══ TEXT SEGMENT ══
The Measure of Intelligence & ARC dataset

François Chollet has published an important essay on the measure of intelligence:

We note that in practice, the contemporary AI community still gravitates towards benchmarking intelligence by comparing the skill exhibited by AIs and humans at specific tasks, such as board games and video games. We argue that solely measuring skill at any given task falls short of measuring intelligence, because skill is heavily modulated by prior knowledge and experience: unlimited priors or unlimited training data allow experimenters to “buy” arbitrary levels of skills for a system, in a way that masks the system’s own generalization power. We then articulate a new formal definition of intelligence based on Algorithmic Information Theory, describing intelligence as skill-acquisition efficiency and highlighting the concepts of scope, generalization difficulty, priors, and experience, as critical pieces to be accounted for in characterizing intelligent systems.

You would find obvious to measure the “skill-acquisition efficiency” instead of raw skills to assess intelligence. But it wasn’t the case in current AI benchmarks.

The new dataset dedicated to measure machine intelligence is called Abstraction and Reasoning Corpus (ARC):

At first, I thought that this benchmark was lacking temporal data. Brains are learning with continuous sensory data streams, so we need those kind of data to compare human and artificial intelligence. This was the reason why Numenta created the NAB benchmark.

But after considering it, the kind of intelligence measured in this benchmark is a high-level abstract abitility, like the one measured in IQ tests. This is the targeted kind of intelligence when we talk about machine intelligence.

I consider the prediction of temporal data streams while making sensorimotor interactions as a needed intermediate step towards machine intelligence, but not directly as intelligence. This is the current focus of Numenta with HTM.
═══
(SET TASK 1)
In the post on measuring intelligence, rewrite the part from "We note that" to "characterizing intelligent systems.", putting "card games" where it says "board games".
══ RECORDS SUPPLIED ══
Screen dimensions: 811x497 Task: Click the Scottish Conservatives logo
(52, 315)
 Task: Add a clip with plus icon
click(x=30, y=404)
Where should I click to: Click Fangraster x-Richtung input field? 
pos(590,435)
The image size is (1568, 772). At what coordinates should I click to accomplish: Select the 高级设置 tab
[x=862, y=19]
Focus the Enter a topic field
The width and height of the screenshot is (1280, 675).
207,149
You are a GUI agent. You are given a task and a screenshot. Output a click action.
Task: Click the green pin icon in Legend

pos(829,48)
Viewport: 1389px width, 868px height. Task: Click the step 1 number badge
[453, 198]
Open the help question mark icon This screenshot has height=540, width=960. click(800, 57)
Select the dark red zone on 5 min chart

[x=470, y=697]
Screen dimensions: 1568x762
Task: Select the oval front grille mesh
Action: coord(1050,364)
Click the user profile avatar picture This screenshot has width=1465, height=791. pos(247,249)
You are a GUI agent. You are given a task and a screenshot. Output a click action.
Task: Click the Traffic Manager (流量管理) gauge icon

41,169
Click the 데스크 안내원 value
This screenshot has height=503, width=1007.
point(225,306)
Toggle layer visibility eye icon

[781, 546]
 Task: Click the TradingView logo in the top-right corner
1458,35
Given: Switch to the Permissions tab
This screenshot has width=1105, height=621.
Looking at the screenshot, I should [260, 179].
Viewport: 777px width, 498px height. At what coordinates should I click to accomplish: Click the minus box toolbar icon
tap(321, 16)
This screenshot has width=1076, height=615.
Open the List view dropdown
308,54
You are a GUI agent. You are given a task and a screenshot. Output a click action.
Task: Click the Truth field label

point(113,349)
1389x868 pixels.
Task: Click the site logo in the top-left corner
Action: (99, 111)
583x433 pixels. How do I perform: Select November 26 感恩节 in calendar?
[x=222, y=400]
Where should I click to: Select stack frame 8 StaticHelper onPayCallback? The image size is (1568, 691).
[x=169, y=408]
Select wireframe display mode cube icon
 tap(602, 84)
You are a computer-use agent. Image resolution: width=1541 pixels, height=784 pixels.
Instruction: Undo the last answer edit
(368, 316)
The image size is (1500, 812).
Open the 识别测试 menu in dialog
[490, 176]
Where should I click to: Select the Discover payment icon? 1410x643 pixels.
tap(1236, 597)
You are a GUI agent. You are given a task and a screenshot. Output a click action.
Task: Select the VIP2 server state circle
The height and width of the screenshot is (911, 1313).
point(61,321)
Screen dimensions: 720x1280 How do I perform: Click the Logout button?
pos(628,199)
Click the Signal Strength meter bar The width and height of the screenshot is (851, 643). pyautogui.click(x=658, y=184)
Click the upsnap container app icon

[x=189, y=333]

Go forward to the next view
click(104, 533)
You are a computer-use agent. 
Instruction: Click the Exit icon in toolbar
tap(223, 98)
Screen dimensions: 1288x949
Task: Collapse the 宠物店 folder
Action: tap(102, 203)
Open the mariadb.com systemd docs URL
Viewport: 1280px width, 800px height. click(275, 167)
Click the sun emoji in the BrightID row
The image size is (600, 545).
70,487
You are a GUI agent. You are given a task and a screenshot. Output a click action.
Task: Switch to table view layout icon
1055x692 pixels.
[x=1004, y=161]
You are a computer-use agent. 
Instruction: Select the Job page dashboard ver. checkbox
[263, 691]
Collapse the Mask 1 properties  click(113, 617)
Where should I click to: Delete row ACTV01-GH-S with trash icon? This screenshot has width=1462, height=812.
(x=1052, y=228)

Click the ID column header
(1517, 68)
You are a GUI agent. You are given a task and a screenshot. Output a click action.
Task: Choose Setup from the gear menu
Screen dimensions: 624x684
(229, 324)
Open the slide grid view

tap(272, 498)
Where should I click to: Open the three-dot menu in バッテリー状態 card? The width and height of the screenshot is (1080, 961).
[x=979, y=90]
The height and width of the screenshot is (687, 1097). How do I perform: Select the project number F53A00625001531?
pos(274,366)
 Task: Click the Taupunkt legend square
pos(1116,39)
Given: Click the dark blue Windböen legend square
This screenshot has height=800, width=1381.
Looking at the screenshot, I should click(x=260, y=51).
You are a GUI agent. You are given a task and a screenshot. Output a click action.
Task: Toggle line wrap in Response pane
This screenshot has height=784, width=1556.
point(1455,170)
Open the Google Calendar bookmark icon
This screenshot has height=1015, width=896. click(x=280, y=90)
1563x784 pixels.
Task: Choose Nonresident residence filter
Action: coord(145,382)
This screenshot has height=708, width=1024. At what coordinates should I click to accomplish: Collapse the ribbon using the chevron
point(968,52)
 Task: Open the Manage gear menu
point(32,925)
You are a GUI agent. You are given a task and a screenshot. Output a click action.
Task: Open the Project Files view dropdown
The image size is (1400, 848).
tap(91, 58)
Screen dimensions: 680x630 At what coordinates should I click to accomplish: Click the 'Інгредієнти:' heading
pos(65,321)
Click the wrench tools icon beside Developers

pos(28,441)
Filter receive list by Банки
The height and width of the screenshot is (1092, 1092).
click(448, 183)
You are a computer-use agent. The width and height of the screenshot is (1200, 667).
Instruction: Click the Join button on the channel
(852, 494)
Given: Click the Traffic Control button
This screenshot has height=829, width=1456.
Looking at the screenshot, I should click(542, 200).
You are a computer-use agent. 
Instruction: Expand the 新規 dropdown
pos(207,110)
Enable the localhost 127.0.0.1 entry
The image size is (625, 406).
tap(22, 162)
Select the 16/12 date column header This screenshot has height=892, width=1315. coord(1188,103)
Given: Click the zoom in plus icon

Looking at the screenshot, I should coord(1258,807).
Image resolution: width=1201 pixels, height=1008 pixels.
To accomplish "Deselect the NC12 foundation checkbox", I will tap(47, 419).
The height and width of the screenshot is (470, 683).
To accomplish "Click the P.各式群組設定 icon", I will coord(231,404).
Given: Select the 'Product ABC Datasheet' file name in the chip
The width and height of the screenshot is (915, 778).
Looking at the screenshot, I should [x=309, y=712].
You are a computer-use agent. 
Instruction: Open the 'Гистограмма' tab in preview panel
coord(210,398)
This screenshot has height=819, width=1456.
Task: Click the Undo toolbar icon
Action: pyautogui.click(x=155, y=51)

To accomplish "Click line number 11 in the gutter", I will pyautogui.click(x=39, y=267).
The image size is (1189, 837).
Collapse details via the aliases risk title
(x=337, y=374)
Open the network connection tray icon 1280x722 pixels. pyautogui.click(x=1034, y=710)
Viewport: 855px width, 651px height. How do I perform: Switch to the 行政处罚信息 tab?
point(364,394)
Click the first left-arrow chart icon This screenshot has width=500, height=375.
═══
(SET TASK 2)
Copy the listing word for word, from its first line through the line with "pos(590,435)".

(FULL ANSWER 1)
We note that in practice, the contemporary AI community still gravitates towards benchmarking intelligence by comparing the skill exhibited by AIs and humans at specific tasks, such as card games and video games. We argue that solely measuring skill at any given task falls short of measuring intelligence, because skill is heavily modulated by prior knowledge and experience: unlimited priors or unlimited training data allow experimenters to “buy” arbitrary levels of skills for a system, in a way that masks the system’s own generalization power. We then articulate a new formal definition of intelligence based on Algorithmic Information Theory, describing intelligence as skill-acquisition efficiency and highlighting the concepts of scope, generalization difficulty, priors, and experience, as critical pieces to be accounted for in characterizing intelligent systems.

(FULL ANSWER 2)
Screen dimensions: 811x497 Task: Click the Scottish Conservatives logo
(52, 315)
 Task: Add a clip with plus icon
click(x=30, y=404)
Where should I click to: Click Fangraster x-Richtung input field? 
pos(590,435)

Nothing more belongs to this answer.